The Auditor and Your Competition
While having regular internal quality audits can clearly save you money, time, and protect you from a failed government audit, it also gives you a leg up on the competition. Companies that do not use this kind of service will likely continue with the same bad procedures for years with the management team not realizing that tweaking these procedures somewhat or changing them altogether could help the overall company in many ways.
In addition, you will have an individual in your company who is seeing it from an outside perspective. This means they can compare your company with another’s in a way that is both fair and informed, giving you an idea of how you can improve with direct comparisons to other companies. It can be hard to step away from your own business and see it for what it is; that is why this is the auditor’s job.
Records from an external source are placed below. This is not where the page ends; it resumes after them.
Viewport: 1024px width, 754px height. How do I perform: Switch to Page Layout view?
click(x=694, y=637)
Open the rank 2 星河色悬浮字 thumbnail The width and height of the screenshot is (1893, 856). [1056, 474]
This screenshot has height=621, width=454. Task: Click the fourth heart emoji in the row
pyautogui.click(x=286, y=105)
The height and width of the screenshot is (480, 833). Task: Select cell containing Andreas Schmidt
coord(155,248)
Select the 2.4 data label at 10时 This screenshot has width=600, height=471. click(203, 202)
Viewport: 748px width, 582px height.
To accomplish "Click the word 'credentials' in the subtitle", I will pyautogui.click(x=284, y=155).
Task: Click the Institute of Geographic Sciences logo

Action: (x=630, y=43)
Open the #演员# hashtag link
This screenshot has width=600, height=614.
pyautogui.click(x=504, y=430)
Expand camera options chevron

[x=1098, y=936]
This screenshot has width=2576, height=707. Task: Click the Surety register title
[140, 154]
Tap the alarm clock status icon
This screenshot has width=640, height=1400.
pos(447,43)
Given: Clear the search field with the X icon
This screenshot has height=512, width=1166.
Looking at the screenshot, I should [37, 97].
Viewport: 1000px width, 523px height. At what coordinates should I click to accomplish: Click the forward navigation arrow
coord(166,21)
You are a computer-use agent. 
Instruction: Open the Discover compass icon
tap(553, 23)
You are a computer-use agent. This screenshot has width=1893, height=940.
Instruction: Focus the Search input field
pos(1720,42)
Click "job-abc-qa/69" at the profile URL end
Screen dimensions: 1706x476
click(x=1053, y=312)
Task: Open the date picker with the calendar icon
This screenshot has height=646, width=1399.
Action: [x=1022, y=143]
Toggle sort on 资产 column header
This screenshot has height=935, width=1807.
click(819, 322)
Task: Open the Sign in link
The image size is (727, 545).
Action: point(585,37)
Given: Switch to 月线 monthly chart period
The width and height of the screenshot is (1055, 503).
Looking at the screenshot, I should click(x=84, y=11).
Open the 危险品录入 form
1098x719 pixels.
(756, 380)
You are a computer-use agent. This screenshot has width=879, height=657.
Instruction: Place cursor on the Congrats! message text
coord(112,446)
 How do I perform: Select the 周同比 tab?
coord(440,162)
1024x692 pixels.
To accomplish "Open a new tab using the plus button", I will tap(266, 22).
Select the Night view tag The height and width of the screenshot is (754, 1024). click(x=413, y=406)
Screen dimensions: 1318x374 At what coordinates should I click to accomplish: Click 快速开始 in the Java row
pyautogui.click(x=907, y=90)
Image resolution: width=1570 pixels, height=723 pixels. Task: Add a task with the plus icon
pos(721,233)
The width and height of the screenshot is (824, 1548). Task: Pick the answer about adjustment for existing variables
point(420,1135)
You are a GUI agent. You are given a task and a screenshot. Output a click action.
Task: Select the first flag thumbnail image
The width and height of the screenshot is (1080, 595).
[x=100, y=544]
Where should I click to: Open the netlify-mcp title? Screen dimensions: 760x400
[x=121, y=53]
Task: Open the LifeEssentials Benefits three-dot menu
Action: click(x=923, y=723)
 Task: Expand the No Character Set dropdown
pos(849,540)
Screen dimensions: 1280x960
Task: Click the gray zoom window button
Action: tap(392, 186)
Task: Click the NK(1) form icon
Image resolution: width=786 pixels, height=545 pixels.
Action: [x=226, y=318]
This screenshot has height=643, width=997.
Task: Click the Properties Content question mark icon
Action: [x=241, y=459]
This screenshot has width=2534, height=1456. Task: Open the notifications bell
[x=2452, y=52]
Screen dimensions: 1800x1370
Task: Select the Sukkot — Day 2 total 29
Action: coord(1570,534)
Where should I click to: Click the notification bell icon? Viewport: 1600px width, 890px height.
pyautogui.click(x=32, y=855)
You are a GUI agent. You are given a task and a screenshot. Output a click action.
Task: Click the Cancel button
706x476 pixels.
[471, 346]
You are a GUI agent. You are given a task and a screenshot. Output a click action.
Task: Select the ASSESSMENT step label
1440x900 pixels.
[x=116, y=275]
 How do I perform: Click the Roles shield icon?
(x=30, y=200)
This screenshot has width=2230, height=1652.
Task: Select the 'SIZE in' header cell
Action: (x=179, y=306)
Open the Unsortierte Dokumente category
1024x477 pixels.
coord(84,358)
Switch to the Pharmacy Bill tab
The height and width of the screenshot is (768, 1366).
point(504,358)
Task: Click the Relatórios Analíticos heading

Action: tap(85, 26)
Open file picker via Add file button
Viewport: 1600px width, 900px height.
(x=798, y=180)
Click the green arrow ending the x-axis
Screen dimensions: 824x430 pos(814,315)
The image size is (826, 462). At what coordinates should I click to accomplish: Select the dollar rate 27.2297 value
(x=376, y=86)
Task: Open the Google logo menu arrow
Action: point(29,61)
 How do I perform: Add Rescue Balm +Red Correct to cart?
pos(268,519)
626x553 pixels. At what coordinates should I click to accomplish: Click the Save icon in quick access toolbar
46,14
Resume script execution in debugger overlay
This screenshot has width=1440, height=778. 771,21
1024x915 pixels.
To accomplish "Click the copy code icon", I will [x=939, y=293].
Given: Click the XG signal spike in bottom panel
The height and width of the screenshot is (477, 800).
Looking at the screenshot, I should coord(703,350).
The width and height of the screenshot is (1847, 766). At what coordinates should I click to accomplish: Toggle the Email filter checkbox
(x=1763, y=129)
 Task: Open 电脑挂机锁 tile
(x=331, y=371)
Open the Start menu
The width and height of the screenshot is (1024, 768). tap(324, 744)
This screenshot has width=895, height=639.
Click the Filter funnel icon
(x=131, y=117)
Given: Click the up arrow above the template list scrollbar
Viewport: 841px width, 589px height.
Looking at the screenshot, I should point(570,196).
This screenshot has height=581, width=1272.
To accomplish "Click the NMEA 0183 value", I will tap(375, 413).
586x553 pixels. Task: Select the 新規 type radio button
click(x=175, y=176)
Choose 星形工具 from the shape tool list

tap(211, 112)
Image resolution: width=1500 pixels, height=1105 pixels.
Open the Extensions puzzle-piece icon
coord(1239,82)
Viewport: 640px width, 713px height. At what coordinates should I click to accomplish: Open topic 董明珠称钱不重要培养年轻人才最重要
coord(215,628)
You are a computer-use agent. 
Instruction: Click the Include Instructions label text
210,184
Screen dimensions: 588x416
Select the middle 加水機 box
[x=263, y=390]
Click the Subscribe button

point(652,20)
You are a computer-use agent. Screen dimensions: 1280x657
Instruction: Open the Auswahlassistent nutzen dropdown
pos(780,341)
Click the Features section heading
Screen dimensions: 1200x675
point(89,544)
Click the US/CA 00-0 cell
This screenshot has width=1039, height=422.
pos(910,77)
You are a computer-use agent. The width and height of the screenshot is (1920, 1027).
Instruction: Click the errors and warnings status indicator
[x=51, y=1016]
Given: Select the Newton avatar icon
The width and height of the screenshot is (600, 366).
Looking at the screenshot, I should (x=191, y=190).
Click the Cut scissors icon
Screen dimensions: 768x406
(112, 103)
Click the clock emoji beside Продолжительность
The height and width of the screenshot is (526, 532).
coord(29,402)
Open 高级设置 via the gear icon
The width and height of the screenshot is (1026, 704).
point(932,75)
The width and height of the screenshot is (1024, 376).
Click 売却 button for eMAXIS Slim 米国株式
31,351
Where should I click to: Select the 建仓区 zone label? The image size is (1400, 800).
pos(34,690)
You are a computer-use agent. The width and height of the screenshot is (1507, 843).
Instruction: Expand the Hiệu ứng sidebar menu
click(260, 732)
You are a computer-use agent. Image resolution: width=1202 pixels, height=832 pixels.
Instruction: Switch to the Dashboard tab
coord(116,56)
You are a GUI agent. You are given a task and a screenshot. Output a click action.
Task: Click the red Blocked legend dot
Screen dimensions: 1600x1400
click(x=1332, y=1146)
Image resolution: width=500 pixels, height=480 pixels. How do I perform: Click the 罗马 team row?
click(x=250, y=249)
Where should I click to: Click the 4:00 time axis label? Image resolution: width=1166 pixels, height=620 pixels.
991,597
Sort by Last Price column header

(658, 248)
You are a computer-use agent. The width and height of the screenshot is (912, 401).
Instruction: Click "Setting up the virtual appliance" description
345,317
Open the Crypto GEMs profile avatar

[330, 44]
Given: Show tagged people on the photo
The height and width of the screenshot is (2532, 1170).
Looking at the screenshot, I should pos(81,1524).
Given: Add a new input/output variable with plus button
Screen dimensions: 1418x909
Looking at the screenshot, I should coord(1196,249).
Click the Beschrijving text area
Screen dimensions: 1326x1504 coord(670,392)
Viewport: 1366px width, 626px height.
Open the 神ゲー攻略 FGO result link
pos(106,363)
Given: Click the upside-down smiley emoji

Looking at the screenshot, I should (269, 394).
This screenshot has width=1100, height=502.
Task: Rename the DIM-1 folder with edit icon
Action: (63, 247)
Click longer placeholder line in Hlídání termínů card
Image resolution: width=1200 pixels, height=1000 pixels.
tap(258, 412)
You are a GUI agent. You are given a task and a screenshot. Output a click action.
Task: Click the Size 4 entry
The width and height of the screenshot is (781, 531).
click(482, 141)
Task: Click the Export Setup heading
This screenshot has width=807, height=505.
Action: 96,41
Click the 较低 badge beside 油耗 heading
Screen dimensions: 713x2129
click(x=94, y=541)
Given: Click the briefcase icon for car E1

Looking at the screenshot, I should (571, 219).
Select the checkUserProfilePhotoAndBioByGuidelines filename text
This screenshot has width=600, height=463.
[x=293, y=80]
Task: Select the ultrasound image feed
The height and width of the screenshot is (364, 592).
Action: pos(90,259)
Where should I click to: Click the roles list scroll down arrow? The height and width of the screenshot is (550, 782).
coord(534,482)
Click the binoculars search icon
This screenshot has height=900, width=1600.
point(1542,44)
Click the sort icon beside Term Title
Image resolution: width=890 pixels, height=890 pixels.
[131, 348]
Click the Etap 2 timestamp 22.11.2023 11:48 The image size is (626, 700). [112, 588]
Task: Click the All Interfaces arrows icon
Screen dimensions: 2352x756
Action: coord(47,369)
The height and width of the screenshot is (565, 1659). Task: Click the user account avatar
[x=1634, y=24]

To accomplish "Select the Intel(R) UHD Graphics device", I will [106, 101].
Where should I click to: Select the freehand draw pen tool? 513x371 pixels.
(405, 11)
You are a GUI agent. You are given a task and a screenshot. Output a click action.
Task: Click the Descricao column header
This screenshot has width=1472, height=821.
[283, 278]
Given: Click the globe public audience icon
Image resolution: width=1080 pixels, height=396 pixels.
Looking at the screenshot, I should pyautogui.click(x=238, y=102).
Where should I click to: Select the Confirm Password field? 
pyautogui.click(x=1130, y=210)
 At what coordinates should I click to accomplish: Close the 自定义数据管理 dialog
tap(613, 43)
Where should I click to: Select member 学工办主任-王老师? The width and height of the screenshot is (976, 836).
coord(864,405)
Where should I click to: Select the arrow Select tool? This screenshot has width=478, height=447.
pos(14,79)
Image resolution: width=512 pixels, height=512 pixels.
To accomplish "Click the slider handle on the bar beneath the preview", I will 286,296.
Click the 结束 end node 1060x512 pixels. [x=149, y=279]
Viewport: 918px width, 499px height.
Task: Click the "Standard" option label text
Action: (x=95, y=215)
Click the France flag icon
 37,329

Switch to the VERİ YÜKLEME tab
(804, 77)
Your auditor will also be able to stay on top of any regulation changes made by the FDA and keep you aware of them as well. This is something your competitors may struggle with if they do not have an auditing system, making your company stand out as more forward-thinking and compliant.
It is difficult to stay ahead of your competition and comply with the regulatory and financial changes that are constantly being made in your market. However, with the addition of an internal auditing program, you can more easily do both.